MATERIAL SHOWN ▸
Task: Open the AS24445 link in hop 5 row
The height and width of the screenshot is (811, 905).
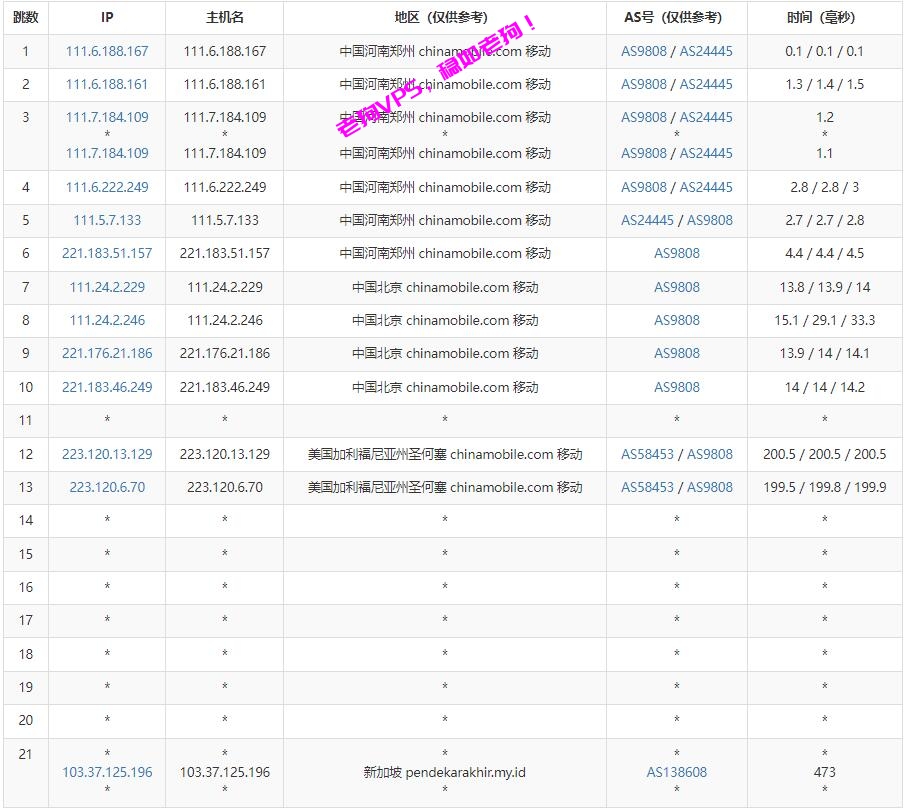Action: pos(647,220)
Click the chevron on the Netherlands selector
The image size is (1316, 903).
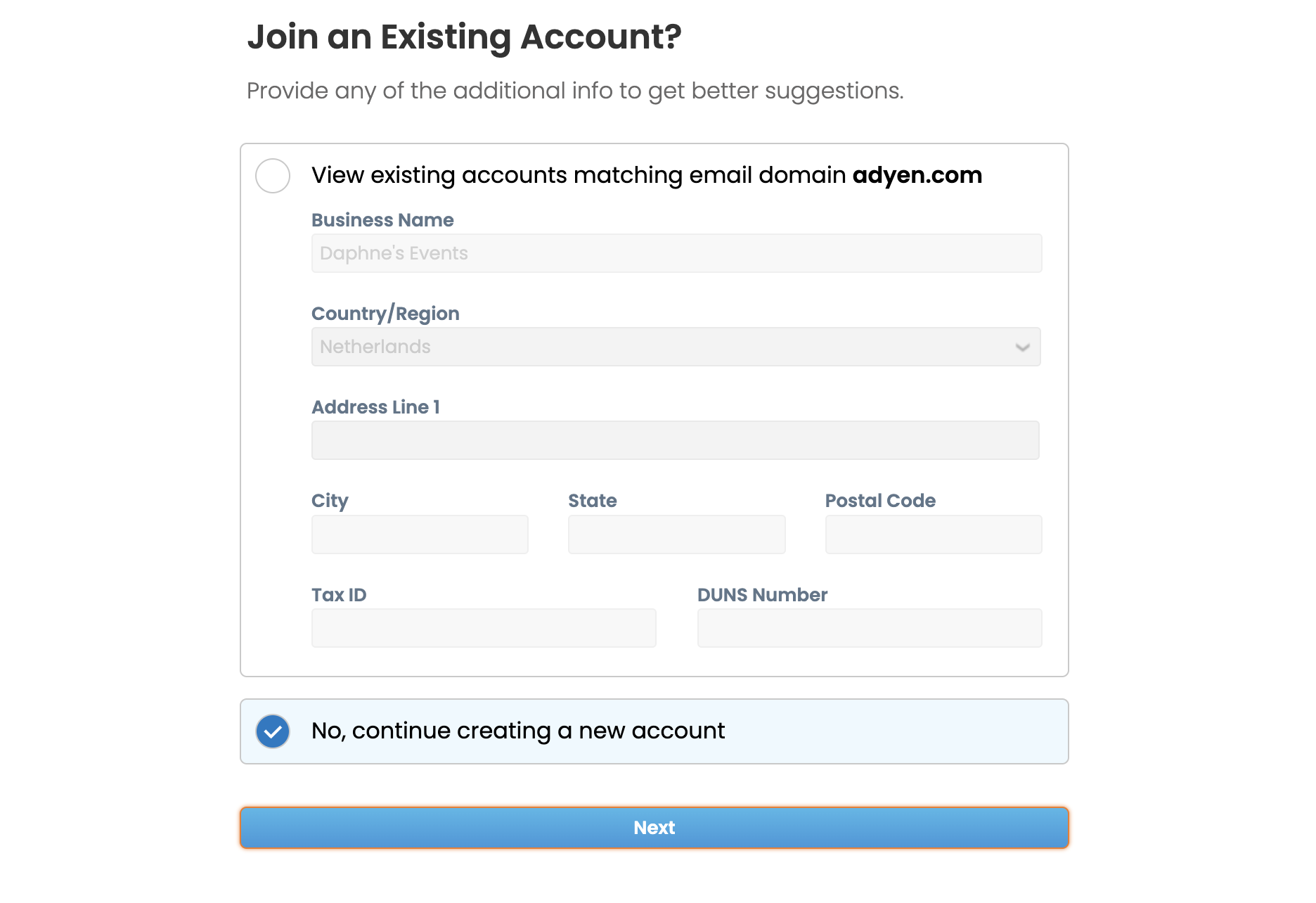tap(1023, 347)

EXERCISE DIRECTIONS ▸
Output the line that contains "Click the chevron on the Netherlands selector" and every line after it to the end of the records, word for word, leaving out the pictures.

ANSWER TO THIS EXERCISE ▸
Click the chevron on the Netherlands selector
The image size is (1316, 903).
tap(1023, 347)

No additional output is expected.